China telcos foreshadow AI services at MWC Shanghai

All four Chinese operators have 5G-A plans but shared few specifics during MWC Shanghai.

Robert Clark, Contributing Editor, Special to Light Reading

June 28, 2024

2 Min Read
Shanghai skyline at night.
(Source: Li Yang/Unsplash)

MWC Shanghai is a heavily China-centric event these days, which isn’t popular with everybody, but it means we get a glimpse into the thinking of the usually secretive Chinese operators.

This year, they confirmed they don't have spectacular AI ambitions like their Korean neighbors, who are getting into AI model production and partnering with hyperscalers. Instead, the Chinese telcos’ main contribution to the national AI effort is their big cloud and computing deployments.

Still, China Mobile Chairman Yang Jie told MWC the company would build an AI system for enterprise that supported intelligent computing, along LLMs for industry verticals, MaaS (model as a service) and AI applications.

In a similar vein, China Telecom Chairman Ke Ruiwen said the operator is aiming to serve traditional industry through integration of 5G, cloud, AI and applications.

One of the biggest topics for the Chinese firms is the low-altitude economy, now a national priority project, encompassing drones, eVTOL (electric vertical take-off and landing) taxis, the Beidou navigation system, LEO satellites and 5G.

The telco chiefs all stressed that 5G-Advanced, with its greater bandwidth and much improved latency, was critical to the development of the segment.

No specifics

Yet while “beyond 5G” might have been one of the main MWC themes, we saw few concrete plans from the Chinese players.

Even China Mobile, which says it began its 5G-A deployment in March, had little fresh information.
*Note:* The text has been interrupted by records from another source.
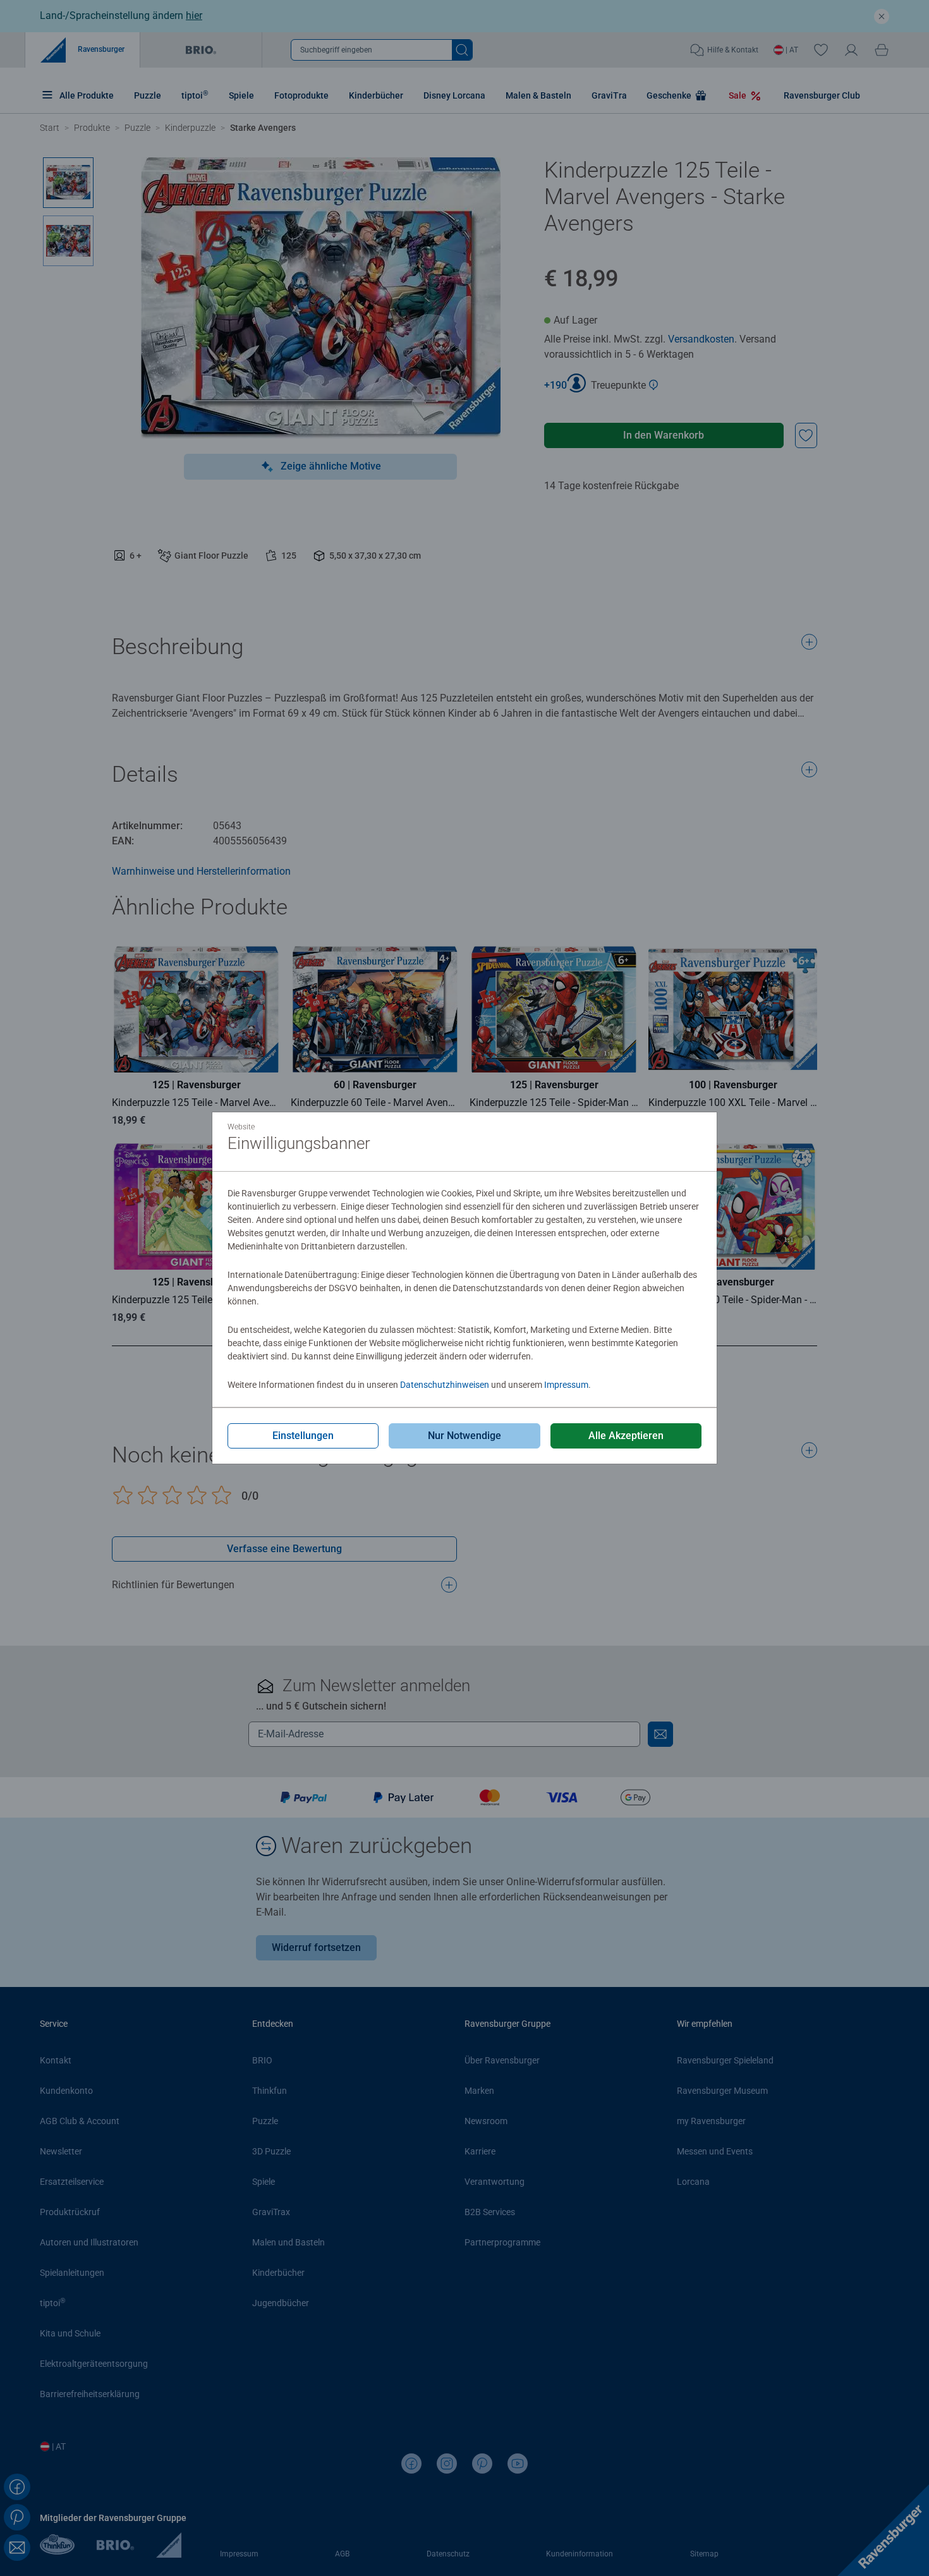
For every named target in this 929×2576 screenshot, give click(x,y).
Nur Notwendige (464, 1436)
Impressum (566, 1385)
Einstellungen (303, 1436)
It has said it will roll out in 300 cities, though it has not given a timetable or any updates on its progress.

China Mobile Vice President Li Huidi said the operator was upgrading to 5G-A in stages and doesn't expect to achieve large-scale deployment until 2025 or 2026.

China Telecom and newcomer China Broadnet both made announcements that were also light on specifics.

China Telecom unveiled what it calls a 5G-Advanced "action plan," with no commitments to a rollout, while China Broadnet said, without elaborating, it had already launched its 5G-A network. China Unicom said it had begun a commercial pilot.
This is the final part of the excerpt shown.